Bandung – Fusilatnews – Dalam Rencana Anggaran Belanja Provinsi Jawa Barat yang bersumber dari berbagai Perangkat Daerah, Gubernur terpilih Dedi Mulyadi menyoroti sejumlah pengajuan anggaran yang dianggap tidak rasional. Salah satunya adalah tagihan air sebesar Rp 6,7 miliar yang diajukan oleh Dinas Pendidikan. Hal ini disampaikan oleh Sekda Provinsi Jawa Barat, Herman Suryatman, kepada Dedi Mulyadi.
Tagihan tersebut, menurut Dedi, bukan berasal dari sekolah-sekolah melainkan dari kantor cabang Dinas Pendidikan hingga UPTD pendidikan.
“Ini tagihan air PDAM berarti, kan,” ujar Dedi. Ia menambahkan bahwa jika kantor cabang, unit Disdik, dan UPTD menghabiskan Rp 6,7 miliar per tahun, maka rata-rata anggaran per bulannya mencapai Rp 400 juta.
“Kira-kira mandi pakai apa, sampai biaya air Rp 400 juta sebulan?” ucap Dedi dengan nada heran. Menurutnya, perhitungan tersebut tidak masuk akal.
Ketimpangan Anggaran TIK dan Ruang Kelas
Selain soal tagihan air, Dedi juga mempertanyakan alokasi anggaran untuk teknologi informasi dan komunikasi (TIK) yang mencapai Rp 725 miliar, sementara anggaran untuk ruang kelas baru hanya Rp 61 miliar.

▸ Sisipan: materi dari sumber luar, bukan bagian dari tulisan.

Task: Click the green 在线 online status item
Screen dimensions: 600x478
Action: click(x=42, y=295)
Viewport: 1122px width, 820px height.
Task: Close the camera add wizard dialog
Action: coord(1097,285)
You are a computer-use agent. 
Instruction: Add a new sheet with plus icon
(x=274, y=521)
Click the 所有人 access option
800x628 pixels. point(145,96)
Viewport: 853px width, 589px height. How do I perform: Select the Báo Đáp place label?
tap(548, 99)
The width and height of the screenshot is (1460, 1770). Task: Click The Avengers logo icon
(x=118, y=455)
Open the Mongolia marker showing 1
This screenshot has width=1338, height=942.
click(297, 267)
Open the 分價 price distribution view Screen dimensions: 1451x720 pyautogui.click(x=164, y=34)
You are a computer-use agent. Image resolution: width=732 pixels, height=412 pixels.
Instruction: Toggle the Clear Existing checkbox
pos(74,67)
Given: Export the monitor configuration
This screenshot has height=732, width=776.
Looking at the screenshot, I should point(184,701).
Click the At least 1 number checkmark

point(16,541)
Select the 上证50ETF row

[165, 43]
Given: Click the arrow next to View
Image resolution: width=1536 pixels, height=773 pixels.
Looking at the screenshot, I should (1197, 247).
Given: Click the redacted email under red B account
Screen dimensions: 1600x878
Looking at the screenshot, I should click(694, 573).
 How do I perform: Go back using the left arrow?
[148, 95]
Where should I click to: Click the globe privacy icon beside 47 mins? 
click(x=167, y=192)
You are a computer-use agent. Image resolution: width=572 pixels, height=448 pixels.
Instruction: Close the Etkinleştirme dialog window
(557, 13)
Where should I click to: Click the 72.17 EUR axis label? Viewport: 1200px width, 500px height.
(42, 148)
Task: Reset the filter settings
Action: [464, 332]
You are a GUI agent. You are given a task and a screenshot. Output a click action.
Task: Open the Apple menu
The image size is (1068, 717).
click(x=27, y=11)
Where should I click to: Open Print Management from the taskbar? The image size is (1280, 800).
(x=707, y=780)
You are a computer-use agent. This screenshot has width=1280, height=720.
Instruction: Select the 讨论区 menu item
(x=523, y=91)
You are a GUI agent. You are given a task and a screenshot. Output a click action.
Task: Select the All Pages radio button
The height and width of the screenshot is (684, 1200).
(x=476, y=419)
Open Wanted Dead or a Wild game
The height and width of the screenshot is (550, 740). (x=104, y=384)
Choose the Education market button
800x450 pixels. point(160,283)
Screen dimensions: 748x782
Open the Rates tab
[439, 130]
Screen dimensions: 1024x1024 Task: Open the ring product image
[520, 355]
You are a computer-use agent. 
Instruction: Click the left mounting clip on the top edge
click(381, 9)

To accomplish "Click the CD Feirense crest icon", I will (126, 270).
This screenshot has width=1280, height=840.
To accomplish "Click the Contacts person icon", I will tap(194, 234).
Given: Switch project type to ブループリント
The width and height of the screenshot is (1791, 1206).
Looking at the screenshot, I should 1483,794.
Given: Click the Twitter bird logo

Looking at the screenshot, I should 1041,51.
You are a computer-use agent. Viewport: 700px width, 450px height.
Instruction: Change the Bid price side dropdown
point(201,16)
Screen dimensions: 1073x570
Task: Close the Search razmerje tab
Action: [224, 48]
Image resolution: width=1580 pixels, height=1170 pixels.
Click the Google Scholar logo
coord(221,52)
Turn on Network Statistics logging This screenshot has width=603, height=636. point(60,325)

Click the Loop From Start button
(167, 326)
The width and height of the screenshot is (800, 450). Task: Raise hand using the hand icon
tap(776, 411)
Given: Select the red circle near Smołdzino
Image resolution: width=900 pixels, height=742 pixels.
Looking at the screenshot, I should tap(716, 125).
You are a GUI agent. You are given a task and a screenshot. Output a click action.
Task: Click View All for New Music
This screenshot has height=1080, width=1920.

“Kita ini membantu kabupaten/kota, sementara banyak bangunan SMA yang belum selesai. Padahal kewajiban kita (pemprov) adalah SMA,” tegas Dedi dalam kanal YouTube Kang Dedi Mulyadi Channel dan dikonfirmasi kembali melalui telepon pada Kamis (23/1/2025).
Ia menyoroti bahwa setiap tahun persoalan yang selalu diributkan adalah kekurangan ruang kelas di SMA. “Tiap tahun saya enggak pernah dengar keributan soal masuk SD. Tapi kalau masuk SMA sampai demo turun ke jalan di Bogor,” jelasnya.
Dedi menegaskan, prioritas utama seharusnya menyelesaikan masalah ruang kelas SMA. Ia meminta Dinas Pendidikan untuk memberikan data kebutuhan ruang kelas baru agar pada tahun 2026 tidak ada lagi warga Jawa Barat yang kesulitan masuk SMA.
Dalam kesempatan tersebut, Sekda Herman Suryatman menjelaskan bahwa bantuan keuangan dalam anggaran tersebut terbagi menjadi tiga kelompok: kesejahteraan guru SD negeri di daerah terpencil, rehabilitasi SD dan SMP terdampak bencana, serta peningkatan sarana prasarana TIK.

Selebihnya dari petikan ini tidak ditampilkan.